Ein plötzliches Klopfen an der Tür unterbrach Kathys Gedanken. Als einfache Bürgerin hatte sie fast vergessen, dass eine Handvoll Handlanger ihres verstorbenen Mannes immer in dem Tunnel lebten, den sie direkt unter dem Haus gegraben hatten.
Der Tunnel führte zu vielen wichtigen Orten, aber leider konnte niemand ihren Sohn herausholen, ohne dass die Gefahr bestand, dass der Ausgang blockiert war oder es zu einem plötzlichen Einsturz kam, da die Ausgänge schon seit einiger Zeit nicht mehr überprüft worden waren.
„Hattet ihr Glück?“, fragte sie.
„Nein! Seit dem Monsun ist alles abgesperrt, und der einzige Ausgang, den wir gefunden haben, ist von einem verdammten dunklen Nebel blockiert, der uns fast umgebracht hätte.“ Die Nachricht von der anderen Seite der Tür ließ ihre Anspannung nur noch weiter steigen.
Eigentlich wollte sie nur zur Herberge gehen und sich bei den Müttern beschweren, und wenn alles gut gegangen wäre, wären sie und ihr Sohn zurück in ihrem Haus gewesen, ohne dass sie ihre Tarnung aufgeben musste.
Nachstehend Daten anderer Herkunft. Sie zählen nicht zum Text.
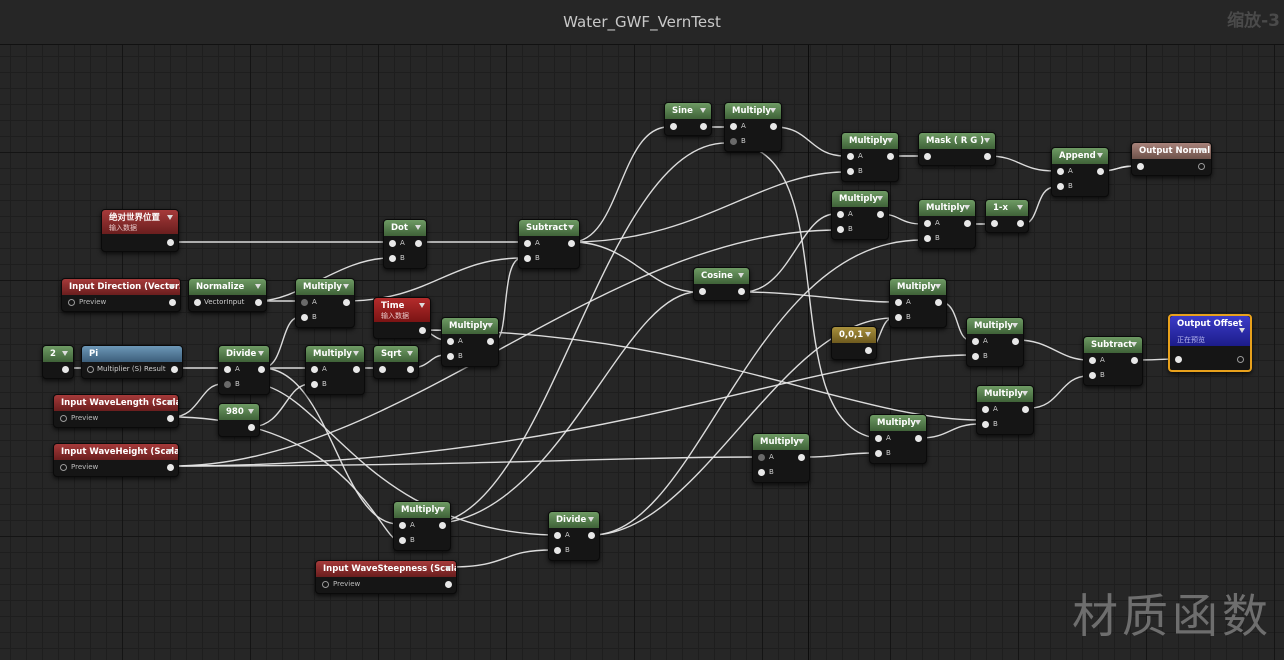  I want to click on node-multiply-13: Multiply A B, so click(781, 458).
Aber jetzt, da die Uhr tickte, war sie nur noch Sekunden davon entfernt, ihren Schlägern zu befehlen, ihren getarnten Sohn durch die Straßen der Stadt zu eskortieren.
„Scheiße … Macht einfach die Kutschen bereit! Sagt euren Männern, ihr macht noch eine weitere Fahrt, und ich mache meinen Sohn fertig, damit er mit euch losfahren kann!“ Der Plan war zwar riskant, da sie die Stadttore passieren mussten, und egal wie dünn die Armee verteilt war, dort würden bestimmt Wachen stehen.
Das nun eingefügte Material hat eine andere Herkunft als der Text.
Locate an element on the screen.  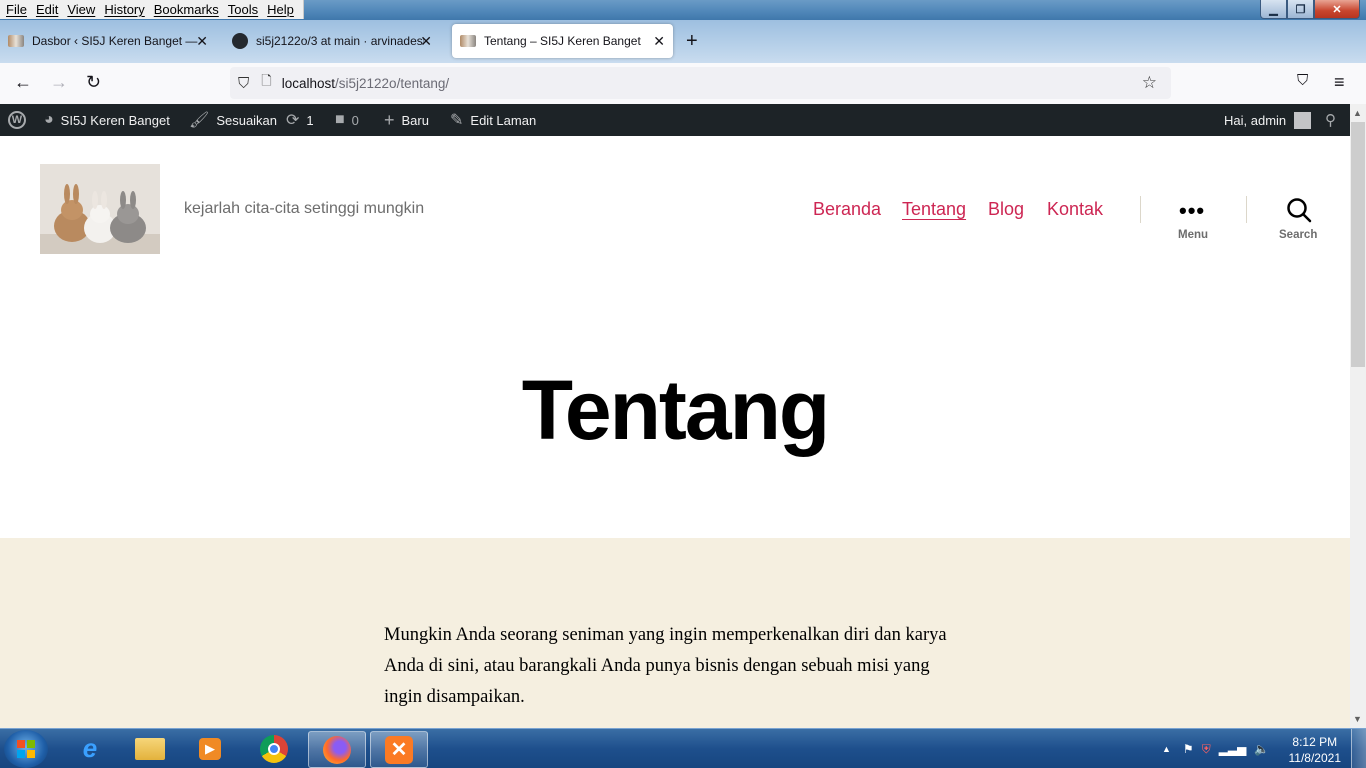
show-desktop-button is located at coordinates (1358, 748).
„Mit dem Zug zu fahren kommt nicht in Frage, und die Stadttore sind riskant, wenn man Kohle schmuggelt, geschweige denn etwas aus der Stadt herausbringt, aber diese verdammten Jahreszeiten haben mich wirklich fertiggemacht!“
Der Monsun, der die Höhlen überflutet hatte, und die intensive Hitze des Sommers, die die verstopften Wege austrocknete, waren für sie sehr frustrierend, aber da Kohle nur im Sommer für Maschinen verwendet wurde, hatte sie es nicht eilig, die Tunnel zu säubern.
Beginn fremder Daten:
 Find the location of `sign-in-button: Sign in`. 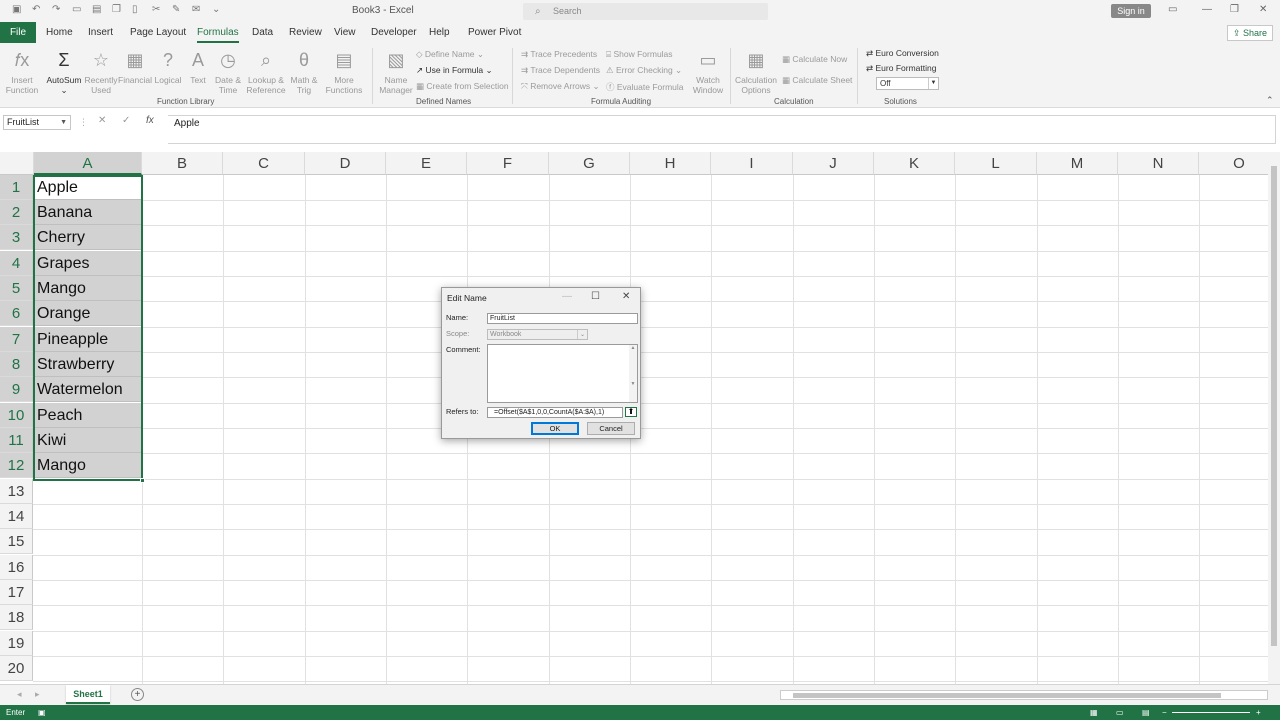

sign-in-button: Sign in is located at coordinates (1131, 11).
Zumindest nicht, bis ihr Sohn jemanden erstochen hatte – sie wusste bereits, dass dies ihre Tarnung vor dem Rat auffliegen lassen würde.
Die Leute wussten es bereits, außer Zoey’s Mutter, die sie streng bewachte, um sicherzustellen, dass niemand die Grenzen überschritt.
„Arc, steh auf. Ich ziehe dir Kleider an, damit du wie ein Mädchen aussiehst –“ Zu ihrem Unglück zerstörte jedoch das Geräusch der aufgestoßenen Haustür jede Möglichkeit zur Flucht. Sowohl für sie selbst als auch für ihren Sohn.
„WER ZUM TEUFEL GLAUBST DU, WER DU BIST!“, brüllte der wütende Magier so laut, dass das ganze Gebäude in seinen Grundfesten bebte. Die ersten Opfer seiner Wut waren die unglücklichen Handlanger, die gekommen waren, um sich den Wachen des Königreichs zu stellen.